Concurrency with Kafka and Spring Boot

Concurrency with Kafka and Spring Boot

This article will teach you how to configure concurrency for Kafka consumers with Spring Boot and Spring for Kafka. Concurrency in Spring for Kafka is closely related to the Kafka partitions and consumer groups. Each consumer within a consumer group can receive messages from multiple partitions. While a consumer inside a group uses a single thread, the group of consumers utilizes multiple threads to consume messages. Although each consumer is single-threaded, the processing of records can leverage multiple threads. We will analyze how to achieve it with Spring Boot and Spring for Kafka.

The topic described today, concurrency with Kafka and Spring Boot, rather deals with the basic issues. If you are looking for something more advanced in this area, you can read some of my other articles. In that article, you can find information about Kafka Streams and the Spring Cloud Stream project. You can also read more about Kafka transactions with Spring Boot in the following article.

Source Code

If you would like to try it by yourself, you may always take a look at my source code. In order to do that you need to clone my GitHub repository. Then you should go to the no-transactions-service directory. After that, you should just follow my instructions. Let’s begin.

Prerequisites

We will use three different tools in the exercise today. Of course, we will create the Spring Boot consumer app using the latest version of Spring Boot 3 and Java 19. In order to run Kafka locally, we will use Redpanda – a platform compatible with Kafka API. You can easily start and manage Redpanda with their CLI tool – rpk. If you want to install rpk on your laptop please follow the installation instructions available here.

Finally, we need a tool for load testing. I’m using the k6 tool and its extension for integration with Kafka. Of course, it is just a proposition, you can use any other solution you like. With k6 I’m able to generate and send a lot of messages to Kafka quickly. In order to use k6 you need to install it on your laptop. Here are the installation instructions. After that, you need to install the xk6-kafka extension. In the following documentation, you have a full list of the k6 extensions.

Introduction

For the purpose of this exercise, we will create a simple Spring Boot application that connects to Kafka and receives messages from a single topic. From the business logic perspective, it handles transactions between the accounts and stores inside an in-memory database.
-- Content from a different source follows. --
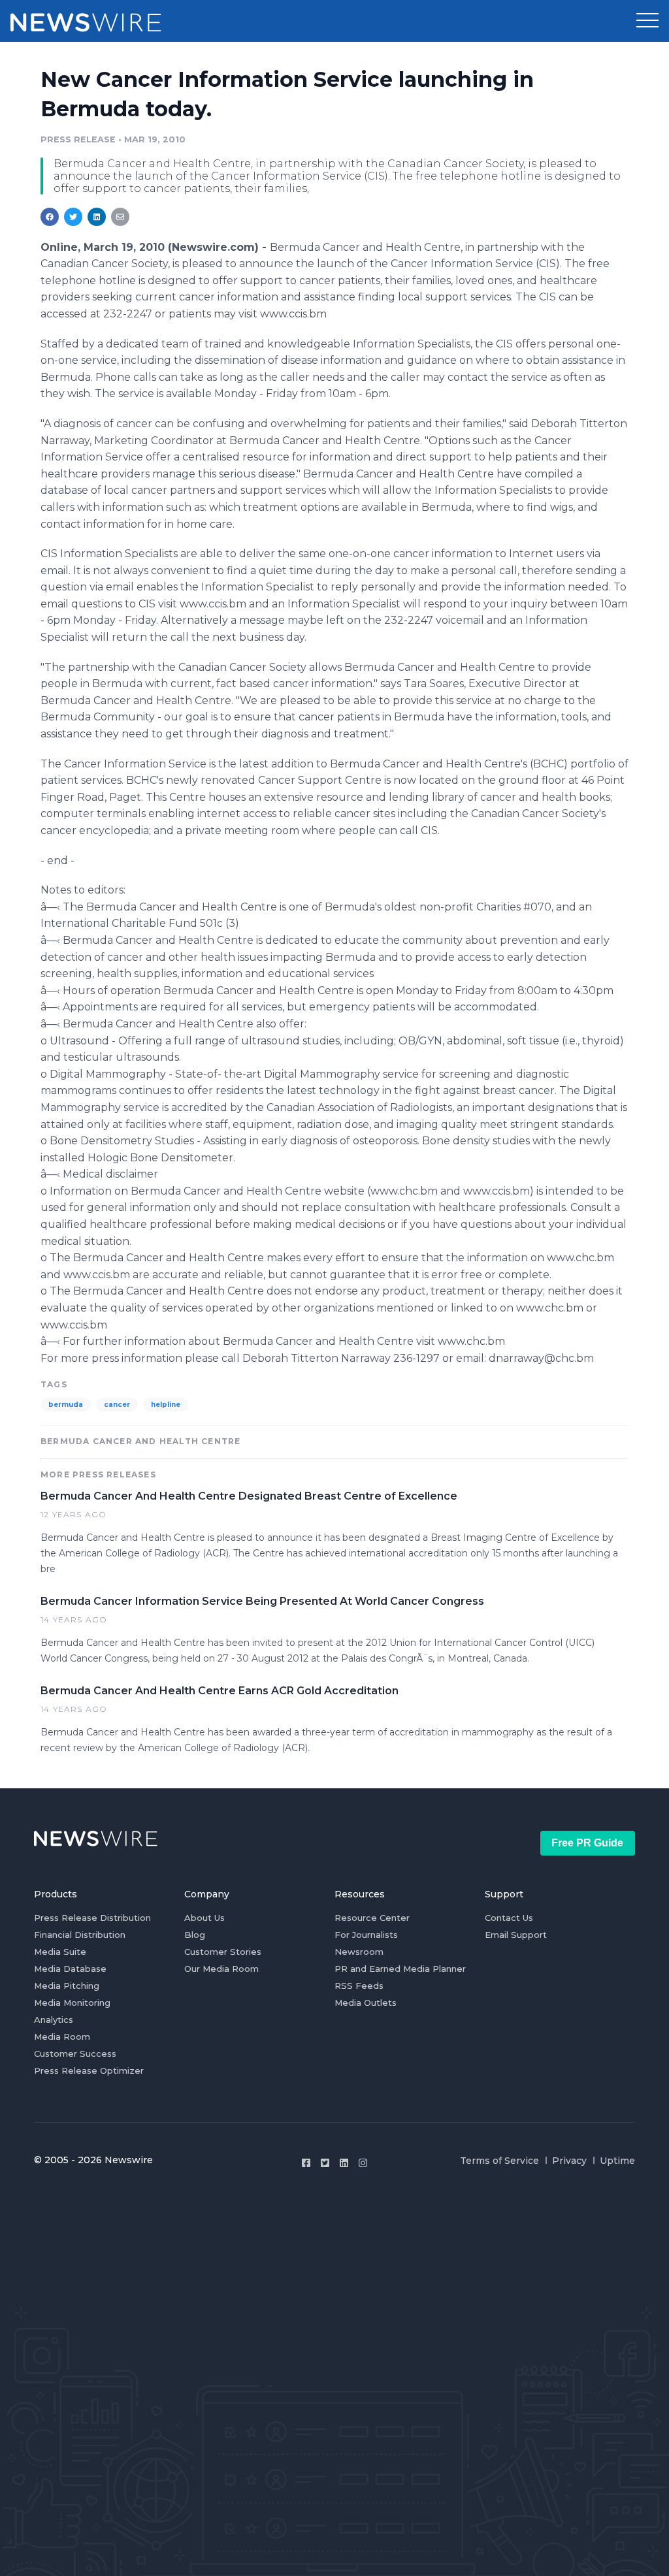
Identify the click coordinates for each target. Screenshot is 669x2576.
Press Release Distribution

Here’s a list of dependencies we need to include in the Maven pom.xml:

<dependency>
  <groupId>org.springframework.boot</groupId>
  <artifactId>spring-boot-starter</artifactId>
</dependency>
<dependency>
  <groupId>org.springframework.kafka</groupId>
  <artifactId>spring-kafka</artifactId>
</dependency>
<dependency>
  <groupId>com.fasterxml.jackson.core</groupId>
  <artifactId>jackson-databind</artifactId>
</dependency>
<dependency>
  <groupId>org.springframework.boot</groupId>
  <artifactId>spring-boot-starter-data-jpa</artifactId>
</dependency>
<dependency>
  <groupId>com.h2database</groupId>
  <artifactId>h2</artifactId>
  <scope>runtime</scope>
</dependency>

Then, let’s see the configuration settings. Our app connects to the Kafka broker using the address set in the KAFKA_URL environment variable. It expects messages in JSON format. Therefore we need to set JsonDeserializer as a value deserializer. The incoming message is serialized to the pl.piomin.services.common.model.Order object. To make it work, we need to set the spring.json.value.default.type and spring.json.trusted.packages properties. The k6 tool won’t set a header with information containing the JSON target type, so we need to disable that feature on Spring for Kafka with the spring.json.use.type.headers property.

spring:
  application.name: no-transactions-service
  kafka:
    bootstrap-servers: ${KAFKA_URL}
    consumer:
      key-deserializer: org.apache.kafka.common.serialization.LongDeserializer
      value-deserializer: org.springframework.kafka.support.serializer.JsonDeserializer
      properties:
        "[spring.json.value.default.type]": "pl.piomin.services.common.model.Order"
        "[spring.json.trusted.packages]": "pl.piomin.services.common.model"
        "[spring.json.use.type.headers]": false
    producer:
      key-serializer: org.apache.kafka.common.serialization.LongSerializer
      value-serializer: org.springframework.kafka.support.serializer.JsonSerializer

Here’s the class representing incoming messages.

public class Order {

   private Long id;
   private Long sourceAccountId;
   private Long targetAccountId;
   private int amount;
   private String status;

   // GETTERS AND SETTERS...
}

The last thing we need to do is to enable Spring for Kafka and generate some test accounts for making transactions.

@SpringBootApplication
@EnableKafka
public class NoTransactionsService {

   public static void main(String[] args) {
      SpringApplication.run(NoTransactionsService.class, args);
   }

   private static final Logger LOG = LoggerFactory
      .getLogger(NoTransactionsService.class);

   Random r = new Random();

   @Autowired
   AccountRepository repository;

   @PostConstruct
   public void init() {
      for (int i = 0; i < 1000; i++) {
         repository.save(new Account(r.nextInt(1000, 10000)));
      }
   }

}

Running Kafka using Redpanda

Once we successfully installed the rpk CLI we can easily run a single-node Kafka broker by executing the following command:

$ rpk container start

Here’s the result. As you see the address of my broker is localhost:51961. The port number is generated automatically, so yours will probably be different. To simplify the next actions, let’s just set it as the REDPANDA_BROKERS environment variable.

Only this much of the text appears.